Of course I can imagine all that, I even gave you 3 examples so you can tell me which one is closer to your application, and you did not answer my question. My point is: the need for affinity could be mandatory, or advisory, or anything in between. I do not think your library can cover all bases, at least not now, right?

When I “shop” for a library, I look for 3 things, in this order:

The concrete problem the creator intended to solve
The commitment from the creator to solve it, even without any external contribution
The vision of the creator to expend the application field, with external contribution

You have given 3, but not 1 and 2.

sleipnir · January 10, 2026, 7:35pm

In a sidecar-based system, clients in other programming languages register with a hostname. These containers have routines that contain entities, and these entities have names. They share the same cluster, and the sidecar executes the calls between the various containers via erlang dist. For this to work, the sidecar in Elixir cannot choose a random Node in the cluster because there is an affinity between the sidecar and the host application, and therefore it would fail to call a sidecar that does not have an affinity with the destination sidecar. So we need:
1 - To know which hosts have which entities
2 - When a client invokes an entity, the cluster must call exactly the sidecar that has a host that has the destination entity.

That’s exactly what the library was created for, and it meets these requirements. This happens in practice. However, I see that it’s possible to explore the library for other use cases. For example, I could have applications separated by region and could route a call based on the client’s region. Or I could have specific workloads for specific tasks and route based on that. There are many possible use cases.

derek-zhou · January 10, 2026, 7:56pm

Sorry, I am not familiar with the term “sidecar”. Do you mean a background job? A server-less function? A system optimize to run hour long simulation jobs will need very different architecture from a system to execute serverless functions finishing in a few milliseconds.

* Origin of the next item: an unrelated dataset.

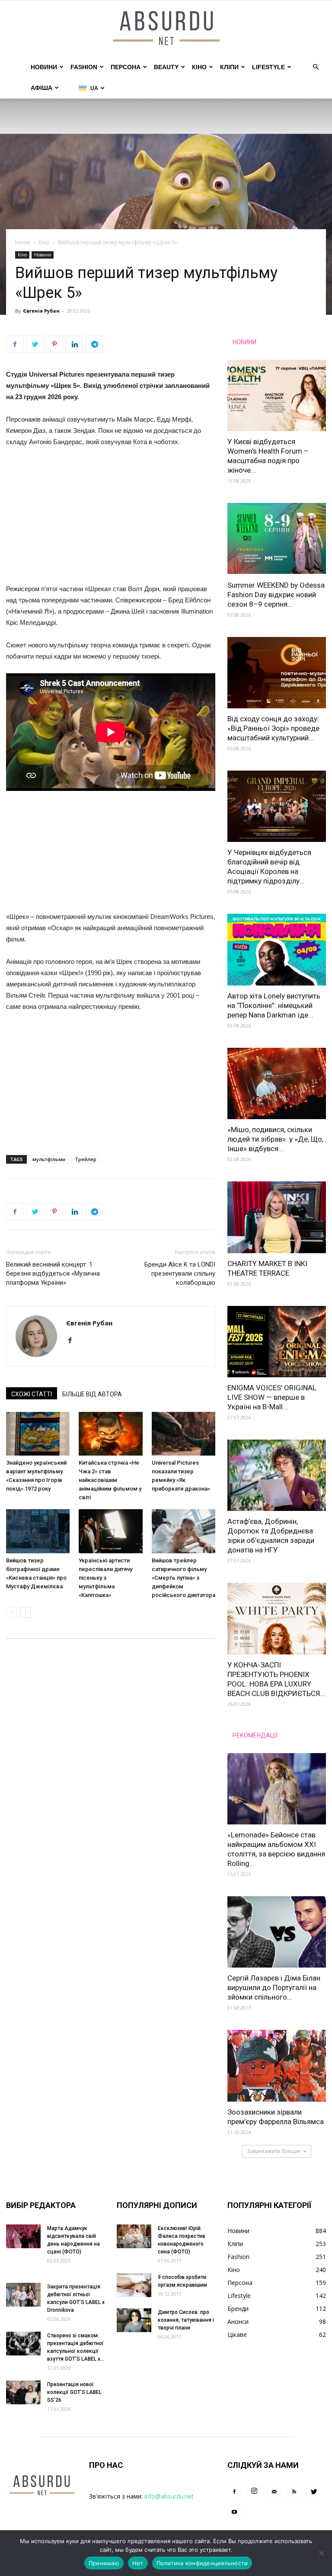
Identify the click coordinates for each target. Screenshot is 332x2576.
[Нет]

What you described feels like a directory service, which may not even need to be distributed in nature. LDAP has been there for decades; when properly configured it is pretty fast too.

sleipnir · January 10, 2026, 8:05pm

I think it’s normal to be unfamiliar with all possible terms in the world of technology. I didn’t mean background job, and it certainly has nothing to do with LDAP.

A sidecar is a container that runs alongside another container within a POD. This sidecar container can provide any kind of extra functionality that the main container depends on and that, for some reason, it doesn’t execute on its own.

Here’s a random examples from the internet of what a sidecar is:

Here’s something closer to what I described as a use case: https://www.youtube.com/watch?v=b86DIo0_UoU

And here’s the project that will use Mesh after we stabilize the Mesh API:

garrison · January 11, 2026, 2:14am

tbh y’all need to chill this thread is kinda unhinged

It seems to me like you know what you’re doing and wrote a library that makes sense for your case, but when describing it in the readme you (understandably) tried to put it into very general terms. But because it’s very general everyone is just going to project their own experiences onto it instead.

In a similar situation I found that explicit examples help. The sidecar thing makes sense to me; consider adding it to the readme.